Excerpts from speech by James Proudman, executive director of UK Deposit Takers Supervision at FCA Conference on Governance in Banking, June 4 2019
The art of managing technology is an increasingly important strategic issue facing boards, financial services companies included. And since it is a mantra amongst banking regulators that governance failings are the root cause of almost all prudential failures, this is also a topic of increased concern to prudential regulators.
We need to understand how the application of AI and ML within financial services is evolving, and how that affects the risks to firms’ safety and soundness. And in turn, we need to understand how those risks can best be mitigated through banks’ internal governance, and through systems and controls.
To gather more evidence, the Bank of England and the FCA sent a survey in March to more than 200 firms, including the most significant banks, building societies, insurance companies and financial market infrastructure firms in the UK. This is the first systematic survey of AI/ML adoption in financial services. The full results of the survey will be published by the Bank and FCA in Q3 2019, and are likely to prove insightful.
Early indicative results
Overall, the mood around AI implementation amongst firms regulated by the Bank of England is strategic but cautious. Four-fifths of the firms surveyed returned a response; many reported that they are currently in the process of building the infrastructure necessary for larger scale AI deployment, and 80% reported using ML applications in some form.
The median firm reported deploying six distinct such applications currently, and expected three further applications to go live over the next year, with ten more over the following three years. Consistent with industry surveys, barriers to AI deployment currently seem to be mostly internal to firms, rather than stemming from regulation. Some of the main reasons include: (i) legacy systems and unsuitable IT infrastructure; (ii) lack of access to sufficient data; and (iii) challenges integrating ML into existing business processes.
Large established firms seem to be most advanced in deployment. There is some reliance on external providers at various levels, ranging from providing infrastructure, the programming environment, up to specific solutions. Approaches to testing and explaining AI are being developed and, perhaps unsurprisingly, there is some heterogeneity in techniques and tools.
Firms said that ML applications are embedded in their existing risk frameworks. But many say that new approaches to model validation (which include AI explainability techniques) are needed in the future. Of the firms regulated by the Bank of England that responded to the survey, 57% reported that they are using AI applications in risk management and compliance areas, including anti-fraud and anti-money laundering applications.

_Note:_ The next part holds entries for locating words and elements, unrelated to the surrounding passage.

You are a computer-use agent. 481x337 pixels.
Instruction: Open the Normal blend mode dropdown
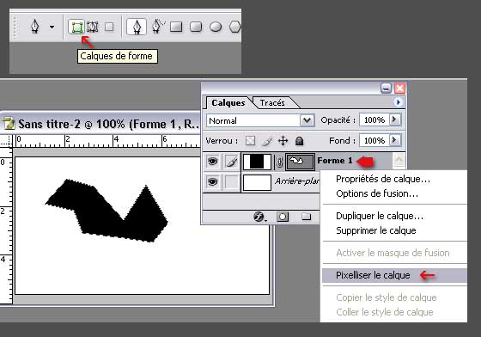[x=260, y=120]
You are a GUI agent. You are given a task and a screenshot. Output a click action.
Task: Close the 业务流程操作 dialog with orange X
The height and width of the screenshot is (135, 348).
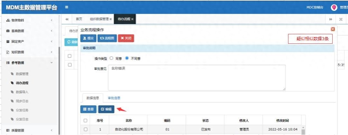333,29
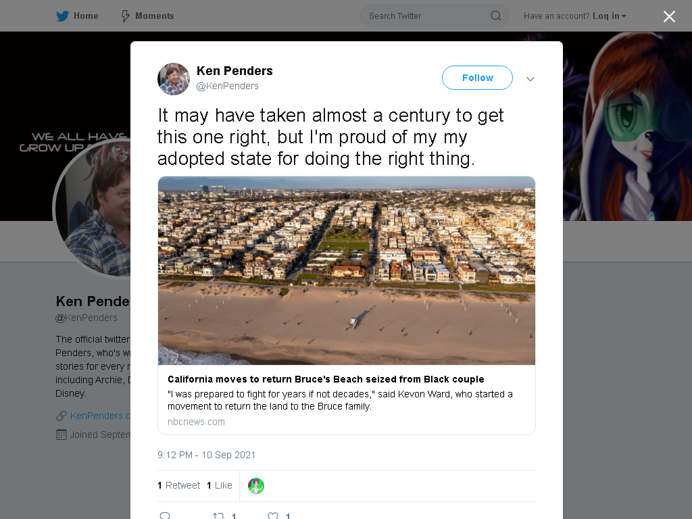Click the 9:12 PM - 10 Sep 2021 timestamp
The image size is (692, 519).
[207, 455]
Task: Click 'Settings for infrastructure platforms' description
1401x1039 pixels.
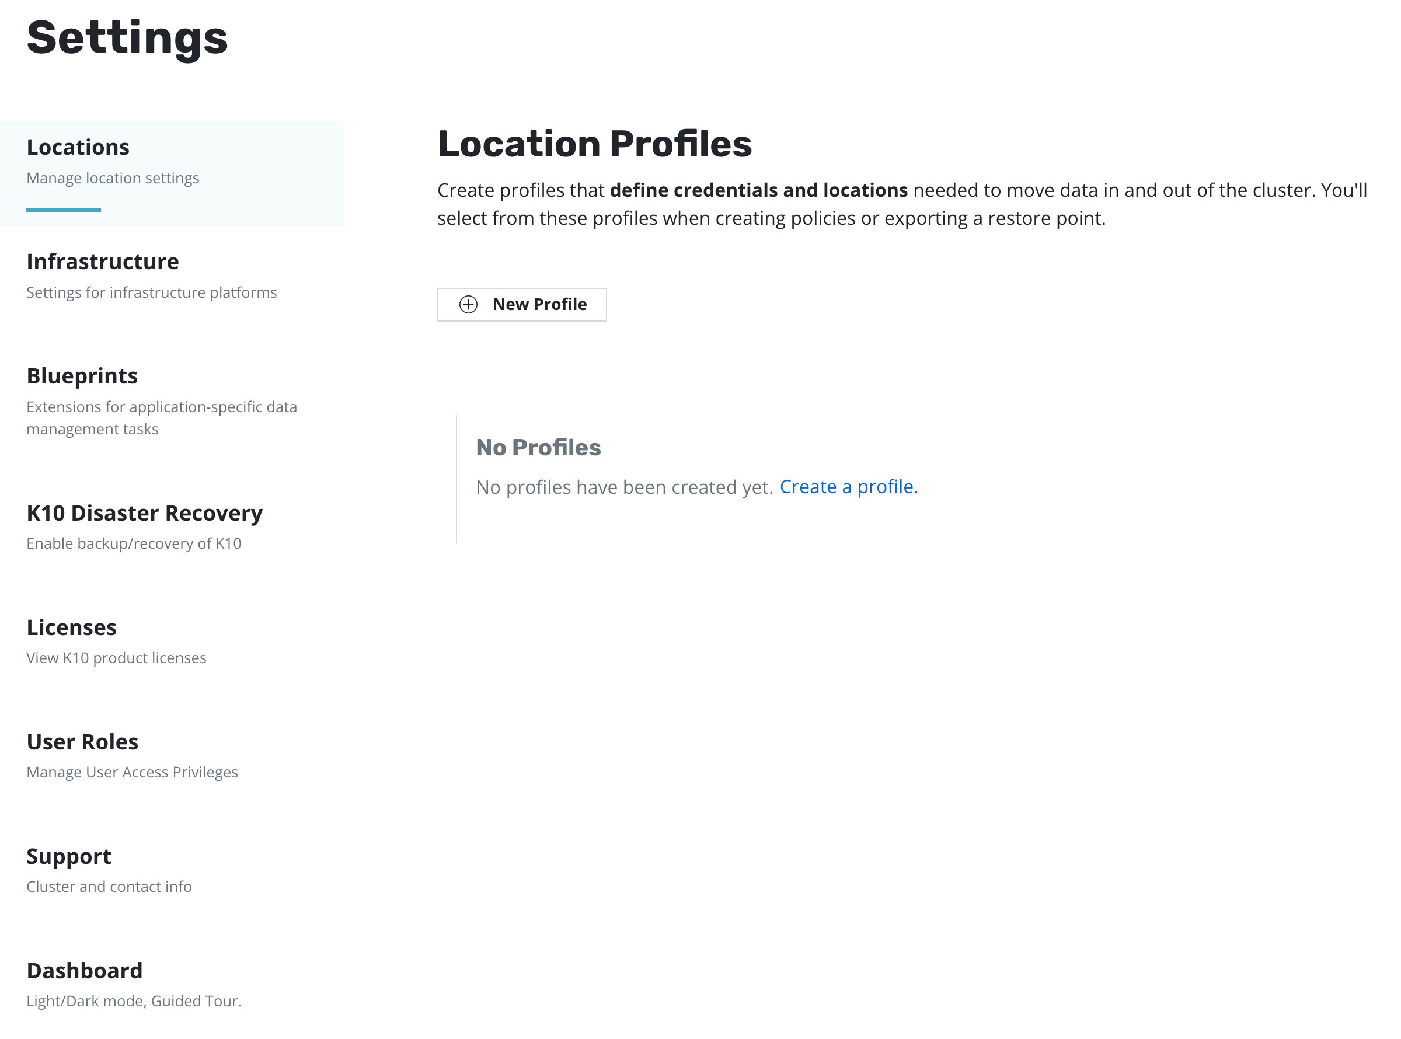Action: (151, 292)
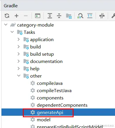Expand the application task group
115x128 pixels.
coord(19,39)
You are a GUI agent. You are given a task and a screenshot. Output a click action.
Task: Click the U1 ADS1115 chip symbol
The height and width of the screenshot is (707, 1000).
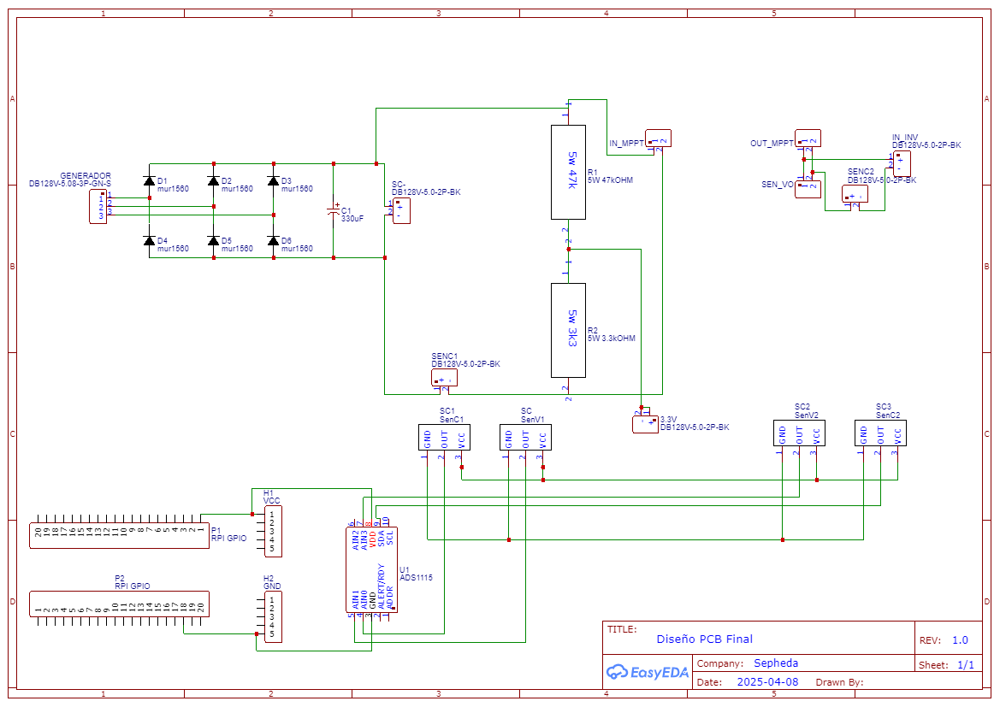pos(372,569)
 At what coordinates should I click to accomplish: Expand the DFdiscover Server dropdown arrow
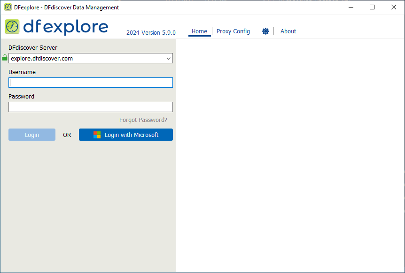pyautogui.click(x=169, y=59)
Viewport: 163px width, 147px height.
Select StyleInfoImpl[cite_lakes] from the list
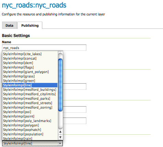point(30,54)
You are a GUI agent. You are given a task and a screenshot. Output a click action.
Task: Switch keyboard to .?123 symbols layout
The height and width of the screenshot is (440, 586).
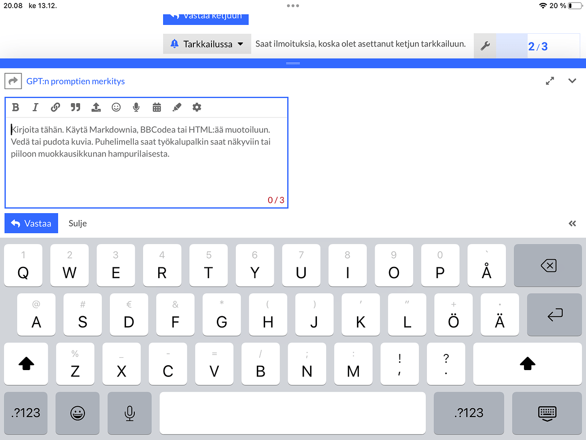26,413
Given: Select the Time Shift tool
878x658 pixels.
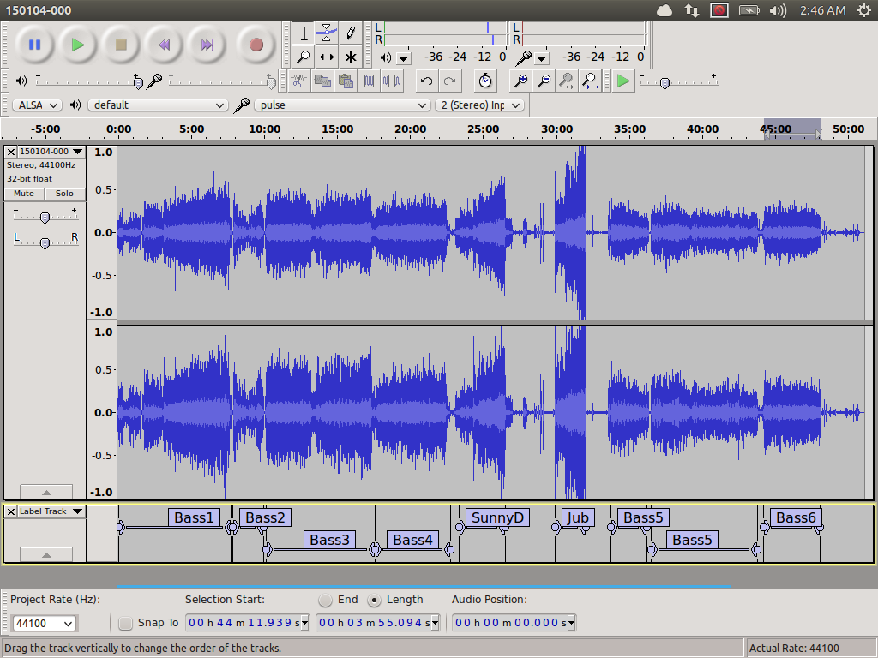Looking at the screenshot, I should (327, 57).
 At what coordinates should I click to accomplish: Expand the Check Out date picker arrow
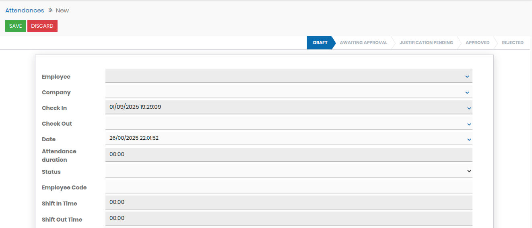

In customer engagement, 39% of firms are using AI applications, 25% in sales and trading, 23% in investment banking, and 20% in non-life insurance. By and large, firms reported that, properly used, AI and ML would lower risks – most notably, for example, in anti-money laundering, KYC and retail credit risk assessment. But some firms acknowledged that, incorrectly used, AI and ML techniques could give rise to new, complex risk types – and that could imply new challenges for boards and management.
Three principles for governance
First, the observation that the introduction of AI/ML poses significant challenges around the proper use of data, suggests that boards should attach priority to the governance of data – what data should be used; how should it be modeled and tested; and whether the outcomes derived from the data are correct.
Second, the observation that the introduction of AI/ML does not eliminate the role of human incentives in delivering good or bad outcomes, but transforms them, implies that boards should continue to focus on the oversight of human incentives and accountabilities within AI/ML-centric systems.
And third, the acceleration in the rate of introduction of AI/ML will create increased execution risks during the transition that need to be overseen. Boards should reflect on the range of skill sets and controls that are required to mitigate these risks both at senior level and throughout the organization.